#### Material provided
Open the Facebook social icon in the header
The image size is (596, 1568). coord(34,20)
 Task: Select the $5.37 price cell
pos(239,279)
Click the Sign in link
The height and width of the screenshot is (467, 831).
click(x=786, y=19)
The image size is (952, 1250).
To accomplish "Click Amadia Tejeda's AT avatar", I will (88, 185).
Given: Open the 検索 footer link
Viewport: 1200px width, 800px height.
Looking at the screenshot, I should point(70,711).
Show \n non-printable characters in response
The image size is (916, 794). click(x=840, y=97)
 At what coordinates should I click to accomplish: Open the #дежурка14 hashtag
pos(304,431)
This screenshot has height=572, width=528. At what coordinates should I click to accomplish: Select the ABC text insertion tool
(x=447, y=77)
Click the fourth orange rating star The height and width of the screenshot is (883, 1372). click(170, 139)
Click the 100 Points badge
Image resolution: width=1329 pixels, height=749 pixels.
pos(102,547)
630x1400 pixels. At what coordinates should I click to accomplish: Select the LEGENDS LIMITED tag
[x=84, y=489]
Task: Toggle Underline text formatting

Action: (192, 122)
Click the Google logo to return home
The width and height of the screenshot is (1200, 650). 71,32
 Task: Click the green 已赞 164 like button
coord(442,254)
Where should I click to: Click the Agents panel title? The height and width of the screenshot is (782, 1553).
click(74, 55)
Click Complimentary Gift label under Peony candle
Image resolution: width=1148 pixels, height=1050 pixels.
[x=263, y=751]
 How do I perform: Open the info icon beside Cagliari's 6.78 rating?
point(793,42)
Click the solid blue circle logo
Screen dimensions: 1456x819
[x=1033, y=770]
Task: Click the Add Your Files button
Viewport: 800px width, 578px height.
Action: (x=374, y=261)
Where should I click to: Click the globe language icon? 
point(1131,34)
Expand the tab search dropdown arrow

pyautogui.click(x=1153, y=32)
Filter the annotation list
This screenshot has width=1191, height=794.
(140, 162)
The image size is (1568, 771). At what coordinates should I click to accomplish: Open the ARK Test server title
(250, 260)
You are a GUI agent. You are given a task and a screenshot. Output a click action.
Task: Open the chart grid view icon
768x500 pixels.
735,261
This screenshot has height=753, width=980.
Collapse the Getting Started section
########
Task :: Put every line of the records above into a JSON list of strings, one string per line, leaving out blank lines.

Result ::
[
  "Open the Facebook social icon in the header",
  "The image size is (596, 1568). coord(34,20)",
  " Task: Select the $5.37 price cell",
  "pos(239,279)",
  "Click the Sign in link",
  "The height and width of the screenshot is (467, 831).",
  "click(x=786, y=19)",
  "The image size is (952, 1250).",
  "To accomplish \"Click Amadia Tejeda's AT avatar\", I will (88, 185).",
  "Given: Open the 検索 footer link",
  "Viewport: 1200px width, 800px height.",
  "Looking at the screenshot, I should point(70,711).",
  "Show \\n non-printable characters in response",
  "The image size is (916, 794). click(x=840, y=97)",
  " At what coordinates should I click to accomplish: Open the #дежурка14 hashtag",
  "pos(304,431)",
  "This screenshot has height=572, width=528. At what coordinates should I click to accomplish: Select the ABC text insertion tool",
  "(x=447, y=77)",
  "Click the fourth orange rating star The height and width of the screenshot is (883, 1372). click(170, 139)",
  "Click the 100 Points badge",
  "Image resolution: width=1329 pixels, height=749 pixels.",
  "pos(102,547)",
  "630x1400 pixels. At what coordinates should I click to accomplish: Select the LEGENDS LIMITED tag",
  "[x=84, y=489]",
  "Task: Toggle Underline text formatting",
  "Action: (192, 122)",
  "Click the Google logo to return home",
  "The width and height of the screenshot is (1200, 650). 71,32",
  " Task: Click the green 已赞 164 like button",
  "coord(442,254)",
  "Where should I click to: Click the Agents panel title? The height and width of the screenshot is (782, 1553).",
  "click(74, 55)",
  "Click Complimentary Gift label under Peony candle",
  "Image resolution: width=1148 pixels, height=1050 pixels.",
  "[x=263, y=751]",
  " How do I perform: Open the info icon beside Cagliari's 6.78 rating?",
  "point(793,42)",
  "Click the solid blue circle logo",
  "Screen dimensions: 1456x819",
  "[x=1033, y=770]",
  "Task: Click the Add Your Files button",
  "Viewport: 800px width, 578px height.",
  "Action: (x=374, y=261)",
  "Where should I click to: Click the globe language icon? ",
  "point(1131,34)",
  "Expand the tab search dropdown arrow",
  "pyautogui.click(x=1153, y=32)",
  "Filter the annotation list",
  "This screenshot has width=1191, height=794.",
  "(140, 162)",
  "The image size is (1568, 771). At what coordinates should I click to accomplish: Open the ARK Test server title",
  "(250, 260)",
  "You are a GUI agent. You are given a task and a screenshot. Output a click action.",
  "Task: Open the chart grid view icon",
  "768x500 pixels.",
  "735,261",
  "This screenshot has height=753, width=980.",
  "Collapse the Getting Started section"
]